傷病手当金をもらうことができる人が、同一の病気又はケガ及びこれにより発した病気につき厚生年金保険法による障害厚生年金をもらうことができるときは傷病手当金は支給されません。障害厚生年金のみが支給されます。

ただし、そのもらうことができる障害厚生年金の額(障害厚生年金と同一の支給事由で国民年金法による障害基礎年金をもらうことができるときは、障害厚生年金の額と障害基礎年金の額との合算した額)を360で除して得た額が傷病手当金の額より少ないときは、その差額が支給されます。

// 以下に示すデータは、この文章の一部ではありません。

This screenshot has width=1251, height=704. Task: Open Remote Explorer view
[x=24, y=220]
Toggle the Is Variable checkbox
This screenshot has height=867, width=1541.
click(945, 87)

なぜ、差額が支給されるかというと、障害厚生年金を受給できることになって傷病手当金が全部支給停止となると、もともと受給していた傷病手当金の額よりも減ってしまうことがあるからです。今までもらっていた傷病手当金の額が障害厚生年金をもらうことができるようになって減ってしまっては意味がないので、今までもらっていた傷病手当金の額は保障されるようになっています。


傷病手当金と障害年金の調整

具体的に金額を計算してみます

【例】
傷病手当金の1日の金額・・・8,000円
障害厚生年金と障害基礎年金を足した金額・・・180万円

上記計算式により、障害厚生年金と障害基礎年金を足した金額である180万円を360で割算します。
180万÷360=5,000円

計算の結果は5,000円です。

傷病手当金の1日の金額はこの例では8,000円ですので、障害厚生年金と障害基礎年金を足した金額を360で割算した金額である5,000円よりも多いです。したがって差額が支給されることになります。
8,000円>5,000円
傷病手当金のほうが多いので差額支給。
8,000円-5,000円=3,000円

→この例では、3,000円が傷病手当金として支給されます。

障害基礎年金はもらえない場合の計算

【例】
傷病手当金の1日の金額・・・6,000円
障害厚生年金の金額・・・126万円
障害基礎年金の金額・・・0円

上記計算式により、障害厚生年金の金額である126万円を360で割算します。
126万÷360=3,500円

計算の結果は3,500円です。

傷病手当金の1日の金額はこの例では6,000円ですので、障害厚生年金の金額を360で割算した金額である3,500円よりも多いです。したがって差額が支給されることになります。
6,000円>3,500円
傷病手当金のほうが多いので差額支給。
6,000円-3,500円=2,500円

→この例では、2,500円が傷病手当金として支給されます。

差額支給されないケース

傷病手当金の1日の金額が障害厚生年金と障害基礎年金を足した金額を360で割算した金額よりも少なければ差額支給されません(障害厚生年金と障害基礎年金の受給開始以降の傷病手当金はもらえません)

【例】
傷病手当金の1日の金額・・・4,500円
障害厚生年金と障害基礎年金を足した金額・・・180万円

上記計算式により、障害厚生年金と障害基礎年金を足した金額である180万円を360で割算します。
180万÷360=5,000円

計算の結果は5,000円です。

傷病手当金の1日の金額はこの例では4,500円ですので、障害厚生年金と障害基礎年金を足した金額を360で割算した金額である5,000円よりも少ないです。したがって差額は支給されません。
4,500円<5,000円
傷病手当金のほうが少ないので差額支給されない。

→この例では、障害厚生年金と障害基礎年金の受給開始以降の傷病手当金は支給されません。

併給調整されないケース

傷病手当金と障害年金が調整されないケースがあります。
①別傷病で傷病手当金と障害年金がもらえるケース
②障害基礎年金のみが支給されるケース

①別傷病で傷病手当金と障害年金がもらえる場合は調整されない

傷病手当金と障害年金が調整されるのは同一の傷病で支給される場合です。それぞれ別傷病で傷病手当金と障害年金が支給される場合は調整されません。例えば、うつ病で障害年金を受給していた人が、ケガによって傷病手当金をもらえる場合はそれぞれ別傷病ですので調整されません。

②障害基礎年金のみ支給される場合は調整されない

傷病手当金と障害厚生年金は調整されますが、傷病手当金と障害基礎年金の場合は調整されません。ただし、障害厚生年金と障害基礎年金の両方が支給される場合はセットで傷病手当金と調整されます。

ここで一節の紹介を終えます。